Tuesday, November 30, 2004

On anger management

When appalling behavior fills the news, I should probably abandon my frivolous tone, and try to comment. I'm thinking about the mayhem at the recent Pacers-Pistons game. Much has been written (and blogged) about causes of the melee. I could quote studies and statistics, but blogging seems best when it's personal. Okay, then...here is what I think about, when I watch video footage of the brawl.

I think of one time when I was clobbered - really hard - in the line of duty, and how I felt, and how I reacted. I don't think I've ever been angrier, and I've never struggled so much to stay in control.

I was moonlighting at a state psychiatric hospital. A nurse called me to see a patient who "didn't look good." I found the patient gasping, obtunded, turning blue before my eyes. What had happened?

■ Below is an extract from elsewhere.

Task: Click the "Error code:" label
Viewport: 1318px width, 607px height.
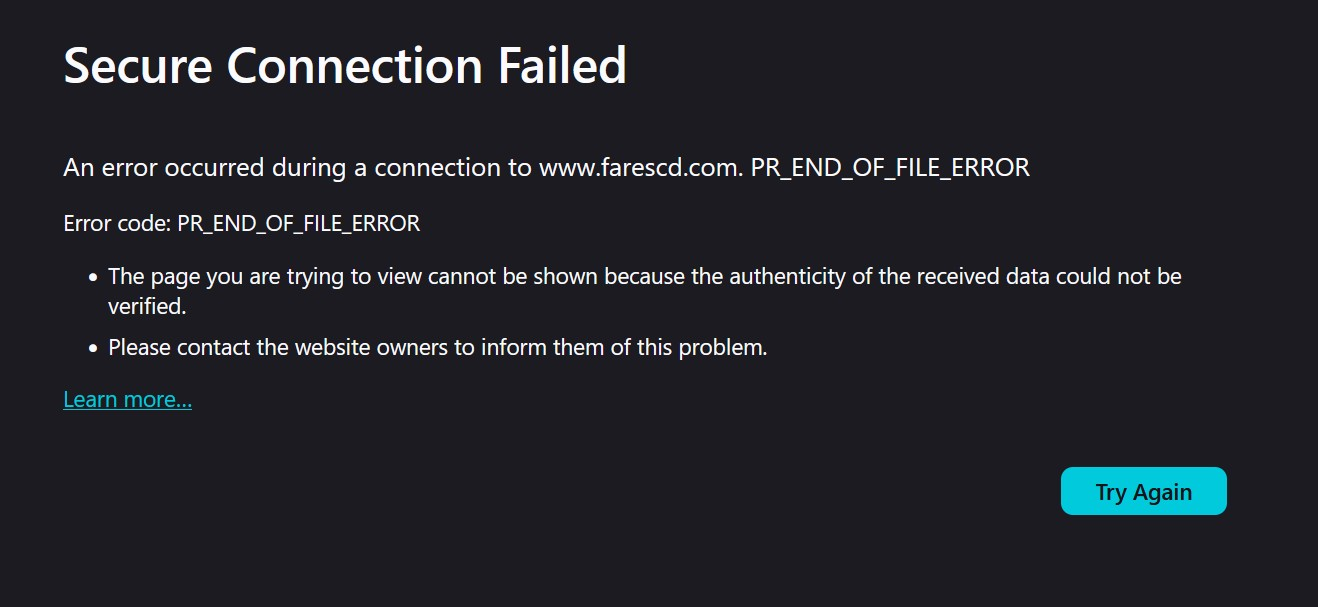Action: pos(116,223)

Without urgent help, death was imminent. I begged the slow, meager staff to help me. My adrenaline started to surge. I checked the airway, searched for a pulse. Where's the nurse? Bring oxygen, bring the crash cart, where's the chart? Heimlich time. Over here, nurse, help me, please...

Then, out of nowhere, a large male patient chose this exact moment to haul off and punch me. Hard. With force.

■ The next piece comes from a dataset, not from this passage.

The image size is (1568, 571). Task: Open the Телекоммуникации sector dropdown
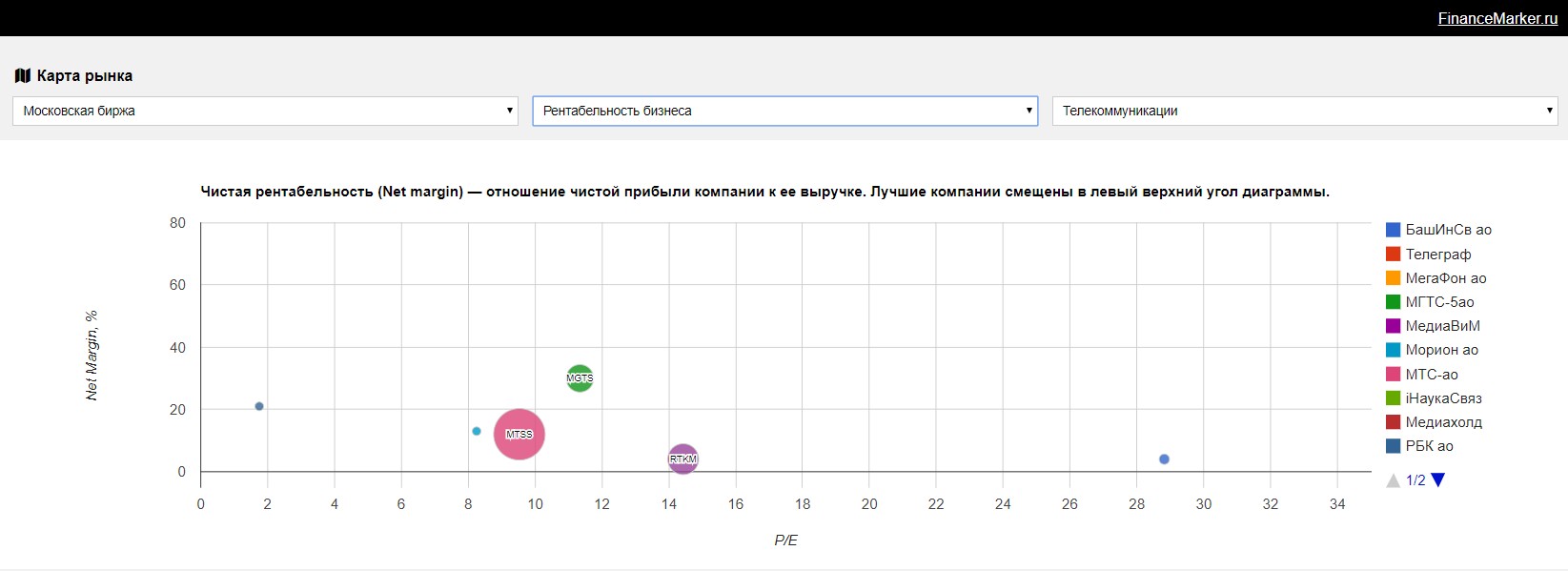[x=1304, y=111]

Words can't describe my shock, my fury. I still marvel at how much I wanted to hit back. Somehow, I did not. I restrained myself. I screamed at the aides to get this guy away from me and help me, please! The code continued. I didn't notice how badly I was shaking (and bruised) until the blue patient had pinked up and left, via ambulance, for the "real" hospital in town. Had I ever been so outraged? People talk about "seeing red," and breathing fire; about bulls chasing matadors around the ring. Is this what it's like? The sensation felt so new to me...

Now I watch the athlete enter the stands, all boundaries broken, and attack the fans. Some elements seem familiar: the pressure to perform as the clock is running out. The high stakes. People watching. The distractions which must be ignored. The sense of imminent disaster, of things spinning out of control. The surging adrenaline. And then...at precisely that moment...to be hit by a hostile bystander. A boundary violated. An insult, a distraction, a provocation...

No excuses here, no rationalization. Just...revulsion and concern, and a bit of recognition. There is a world of difference between his response to his provocations, and mine. What could have made his response different?

Dr. Centor may be correct. Anger management programs may be as ineffective as most weight-loss programs, drug treatment programs, or any efforts that try to control the strongest human impulses. Aggressive behavior occurs in a context. There are biological factors, as well as environmental factors. Even when these factors are addressed in treatment, there are no guarantees. There may be no alternative to completely removing oneself from known provocations...finding another line of work, if necessary.

I did find another line of work, when I got a letter from the state, apologizing that budget cuts had forced my lay-off. I have not been hit much since then (I've learned something about staying out of the way, and looking behind me). And I haven't been that angry in a very long time.

Afterthought - while I'm at it - is it time to comment on something that is beyond appalling? By now, everyone has heard of the woman who severed her baby's arms. As a blogging psychiatrist, I feel uncomfortable that I have acted as though it hasn't happened, but honestly, I've been searching for something to say. This unspeakable tragedy sends a chill through every person, every psychiatrist, every psychiatric patient and their families. No matter that most psych patients are non-violent. This sends the worst message to the world, and spreads the worst kind of stigma. We all know that one of our patients might do something horrific. It is frighteningly easy for any patient to "look good for the doctor." Just a few phrases can do it: "I really like my meds. You're really helping me, doctor." Patients might really be genuinely okay when you see them in the office...until they aren't.

I guarantee that somewhere, there is a psychiatrist - most likely more than one - who has not slept a single night since this was reported. The suffering of everyone involved...is simply unimaginable, and my heart aches for all of them.